# AIM OF THE TASK
Reproduce the whole listing, keeping each word unchanged.

BEGIN

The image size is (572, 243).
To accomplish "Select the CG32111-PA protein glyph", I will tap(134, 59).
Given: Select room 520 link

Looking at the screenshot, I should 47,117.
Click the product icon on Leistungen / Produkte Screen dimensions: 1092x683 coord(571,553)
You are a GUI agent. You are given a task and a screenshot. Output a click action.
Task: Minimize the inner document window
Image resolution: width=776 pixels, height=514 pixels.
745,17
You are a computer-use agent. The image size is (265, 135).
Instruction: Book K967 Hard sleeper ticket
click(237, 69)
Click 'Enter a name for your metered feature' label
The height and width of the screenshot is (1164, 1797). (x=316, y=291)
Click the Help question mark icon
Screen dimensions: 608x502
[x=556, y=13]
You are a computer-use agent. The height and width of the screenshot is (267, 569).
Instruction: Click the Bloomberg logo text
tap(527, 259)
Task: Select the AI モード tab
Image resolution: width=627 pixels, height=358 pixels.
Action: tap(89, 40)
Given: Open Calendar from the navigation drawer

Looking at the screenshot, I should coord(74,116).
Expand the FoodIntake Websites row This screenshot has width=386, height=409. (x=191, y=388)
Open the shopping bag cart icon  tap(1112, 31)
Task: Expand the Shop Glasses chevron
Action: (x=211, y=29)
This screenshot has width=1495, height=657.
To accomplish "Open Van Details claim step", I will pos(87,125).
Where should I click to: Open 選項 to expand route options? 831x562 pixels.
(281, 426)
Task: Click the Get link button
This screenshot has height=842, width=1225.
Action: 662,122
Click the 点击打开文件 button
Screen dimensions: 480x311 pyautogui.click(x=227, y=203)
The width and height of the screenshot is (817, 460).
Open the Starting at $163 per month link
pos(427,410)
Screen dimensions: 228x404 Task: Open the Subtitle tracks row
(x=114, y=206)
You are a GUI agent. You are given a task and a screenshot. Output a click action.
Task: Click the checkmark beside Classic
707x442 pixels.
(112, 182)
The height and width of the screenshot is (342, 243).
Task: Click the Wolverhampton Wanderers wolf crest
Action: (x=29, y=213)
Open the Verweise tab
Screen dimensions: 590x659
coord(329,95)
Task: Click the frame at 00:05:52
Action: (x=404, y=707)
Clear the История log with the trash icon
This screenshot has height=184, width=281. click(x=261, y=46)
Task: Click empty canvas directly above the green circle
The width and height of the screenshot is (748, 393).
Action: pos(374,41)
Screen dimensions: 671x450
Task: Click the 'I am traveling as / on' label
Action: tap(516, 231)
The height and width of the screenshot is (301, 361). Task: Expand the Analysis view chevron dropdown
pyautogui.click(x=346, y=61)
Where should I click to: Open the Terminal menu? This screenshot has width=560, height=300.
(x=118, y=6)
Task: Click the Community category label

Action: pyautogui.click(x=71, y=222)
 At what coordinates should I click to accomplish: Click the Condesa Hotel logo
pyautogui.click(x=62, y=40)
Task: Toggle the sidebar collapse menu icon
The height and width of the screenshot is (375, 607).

END

# SOLUTION TO THIS TASK
The image size is (572, 243).
To accomplish "Select the CG32111-PA protein glyph", I will tap(134, 59).
Given: Select room 520 link

Looking at the screenshot, I should 47,117.
Click the product icon on Leistungen / Produkte Screen dimensions: 1092x683 coord(571,553)
You are a GUI agent. You are given a task and a screenshot. Output a click action.
Task: Minimize the inner document window
Image resolution: width=776 pixels, height=514 pixels.
745,17
You are a computer-use agent. The image size is (265, 135).
Instruction: Book K967 Hard sleeper ticket
click(237, 69)
Click 'Enter a name for your metered feature' label
The height and width of the screenshot is (1164, 1797). (x=316, y=291)
Click the Help question mark icon
Screen dimensions: 608x502
[x=556, y=13]
You are a computer-use agent. The height and width of the screenshot is (267, 569).
Instruction: Click the Bloomberg logo text
tap(527, 259)
Task: Select the AI モード tab
Image resolution: width=627 pixels, height=358 pixels.
Action: tap(89, 40)
Given: Open Calendar from the navigation drawer

Looking at the screenshot, I should coord(74,116).
Expand the FoodIntake Websites row This screenshot has width=386, height=409. (x=191, y=388)
Open the shopping bag cart icon  tap(1112, 31)
Task: Expand the Shop Glasses chevron
Action: (x=211, y=29)
This screenshot has width=1495, height=657.
To accomplish "Open Van Details claim step", I will pos(87,125).
Where should I click to: Open 選項 to expand route options? 831x562 pixels.
(281, 426)
Task: Click the Get link button
This screenshot has height=842, width=1225.
Action: 662,122
Click the 点击打开文件 button
Screen dimensions: 480x311 pyautogui.click(x=227, y=203)
The width and height of the screenshot is (817, 460).
Open the Starting at $163 per month link
pos(427,410)
Screen dimensions: 228x404 Task: Open the Subtitle tracks row
(x=114, y=206)
You are a GUI agent. You are given a task and a screenshot. Output a click action.
Task: Click the checkmark beside Classic
707x442 pixels.
(112, 182)
The height and width of the screenshot is (342, 243).
Task: Click the Wolverhampton Wanderers wolf crest
Action: (x=29, y=213)
Open the Verweise tab
Screen dimensions: 590x659
coord(329,95)
Task: Click the frame at 00:05:52
Action: (x=404, y=707)
Clear the История log with the trash icon
This screenshot has height=184, width=281. click(x=261, y=46)
Task: Click empty canvas directly above the green circle
The width and height of the screenshot is (748, 393).
Action: pos(374,41)
Screen dimensions: 671x450
Task: Click the 'I am traveling as / on' label
Action: tap(516, 231)
The height and width of the screenshot is (301, 361). Task: Expand the Analysis view chevron dropdown
pyautogui.click(x=346, y=61)
Where should I click to: Open the Terminal menu? This screenshot has width=560, height=300.
(x=118, y=6)
Task: Click the Community category label

Action: pyautogui.click(x=71, y=222)
 At what coordinates should I click to accomplish: Click the Condesa Hotel logo
pyautogui.click(x=62, y=40)
Task: Toggle the sidebar collapse menu icon
The height and width of the screenshot is (375, 607).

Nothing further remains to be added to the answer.